相続対策のキホン

相続対策は3つの対策を軸に考えよう

相続対策は、(1)遺産分割対策、(2)納税資金対策、(3)相続税節税対策の3つを軸に考えます。
相続対策といえば、相続税節税対策だと思われる方が多いことでしょうが、円満な相続という観点からは、遺産分割対策が最も重要です。
次に重要なのが、相続人に相続税納税の負担をなるべくかけないようにしておくための納税資金対策だと考えられます。

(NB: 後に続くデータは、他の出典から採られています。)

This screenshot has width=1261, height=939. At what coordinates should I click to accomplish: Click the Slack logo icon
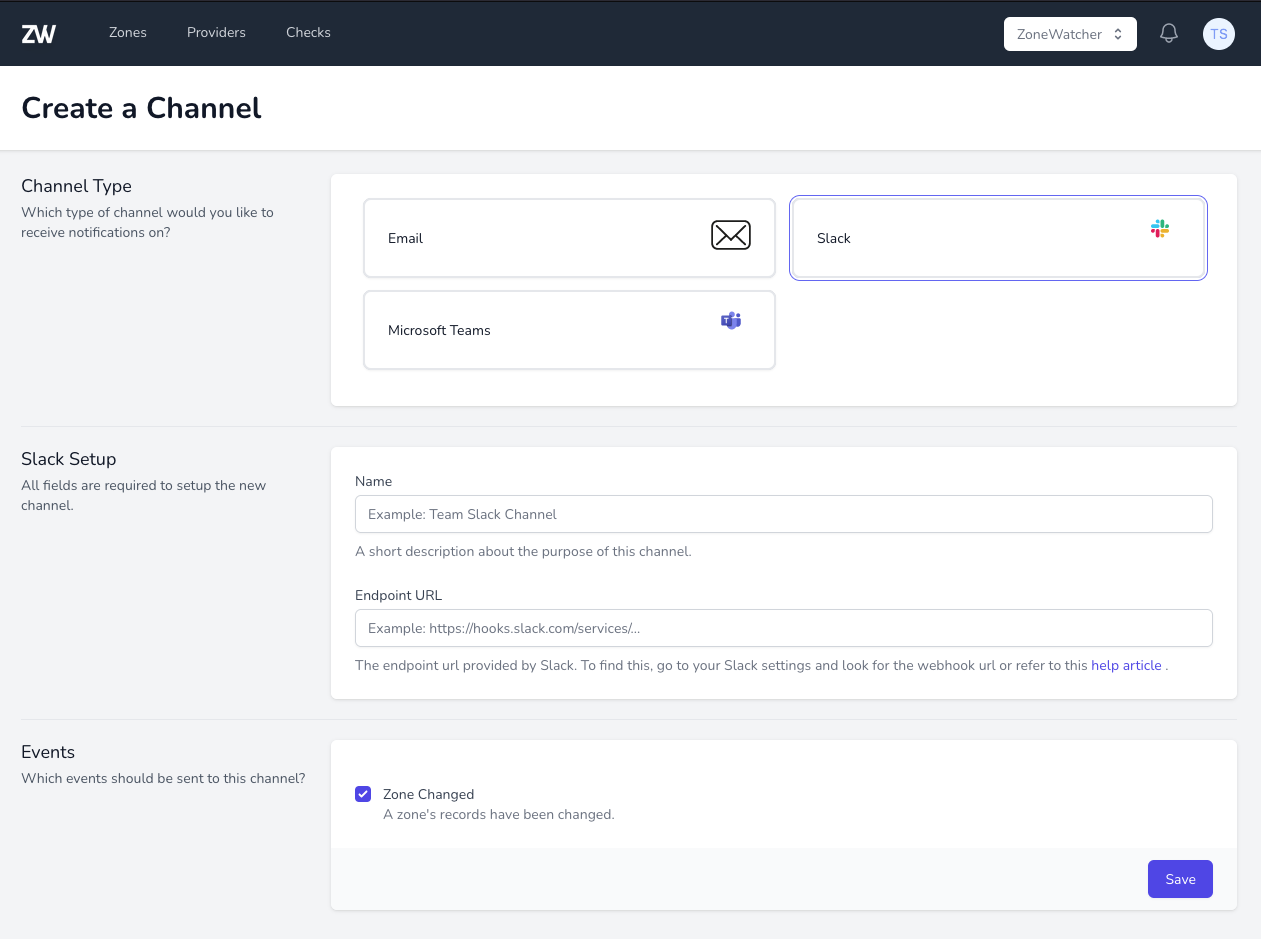pyautogui.click(x=1159, y=228)
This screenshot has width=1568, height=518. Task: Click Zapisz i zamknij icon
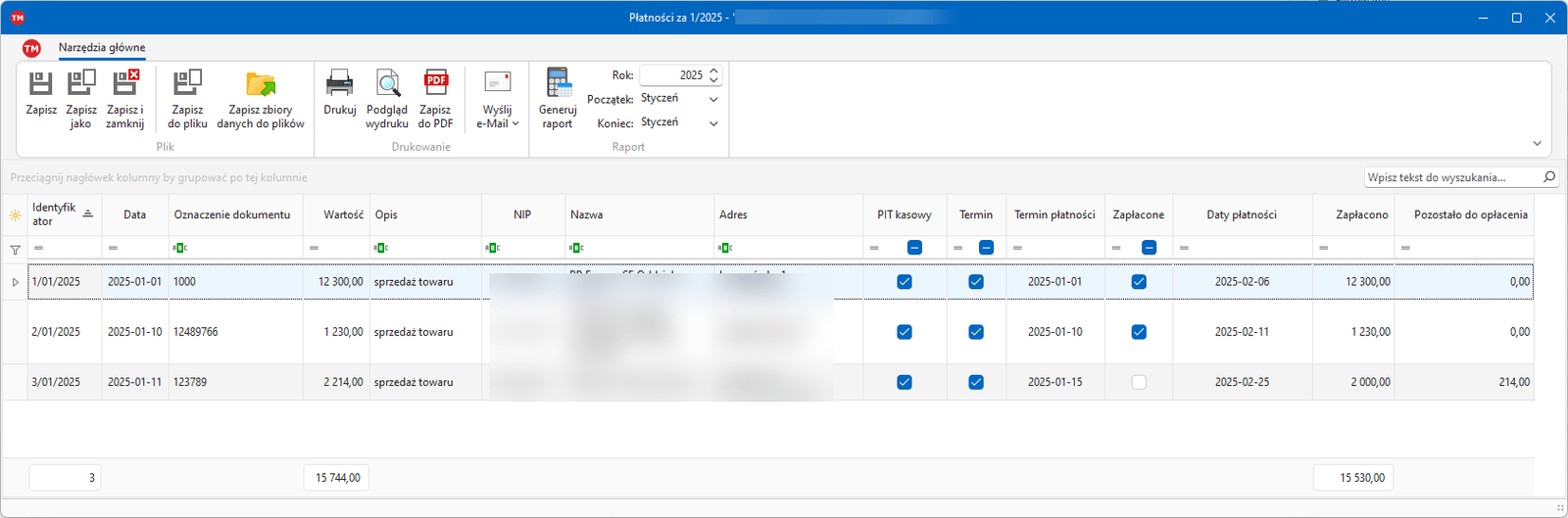tap(125, 84)
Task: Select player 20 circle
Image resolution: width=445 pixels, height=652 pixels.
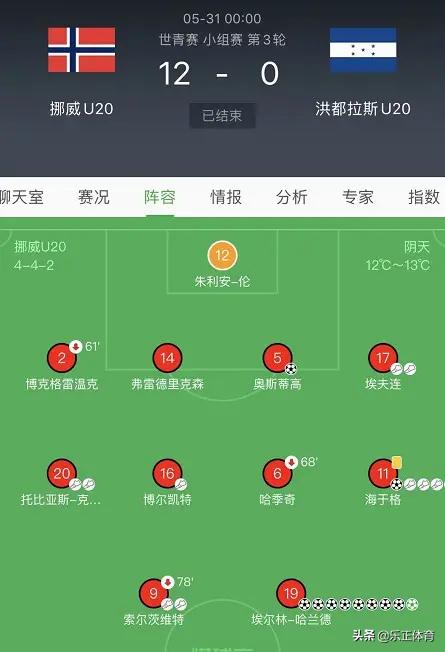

遺産分割対策と納税資金対策をクリアしたうえで、相続税節税対策を行うべきです。
ただやみくもに相続税を節税することのみに注力し、遺産分割対策や納税資金対策をおろそかにしてしまい、争続問題を発生させてしまう結果になったなら、それは本末転倒だと言わざる負えません。

相続対策の大前提

相続対策は、上記3つの対策を重要度に従って行うことが重要なのですが、対策を行うには、大前提となるものがあります。
それは、相続財産の種類・内容・評価を正確に把握して財産目録を作成することです。そして、把握した財産の評価を基に相続が発生した場合の相続税を試算してみてください。この2つの作業が、相続対策を開始するためには不可欠です。

相続税が負担にならない金額なのに、相続税節税対策に力を注ぐのはあまり意味のないことですし、財産の正確な評価を把握しなければ、公平な遺産分割対策を考慮することはできません。
預貯金や有価証券の評価なら問題ありませんが、不動産や自社株式の評価は専門的な知識を必要とするので、専門家の力を借りるのが良いでしょう。

遺産分割対策と納税資金対策

遺産分割対策とは、どの相続人にどの財産を相続させるのかを決定することを意味します。
親族間に修復不可能な亀裂を生じさせることの多い争続問題を発生させないように、財産の内容や評価を正確に把握し、各相続人の寄与や現状等を考慮して分割内容を決定することが重要です。
分割内容を決定したら、その内容が確実に実行されるための公正証書遺言を作成しておきましょう。

納税資金対策とは、相続人が相続税を無理なく金銭納付できるように配慮しておくことを意味します。
不動産を納税しやすいように組み替えたり、遊休不動産を事前に処分して流動性の高い金融資産にしておくこと。
生命保険を利用して納税資金を準備しておくことなどが、その一例です。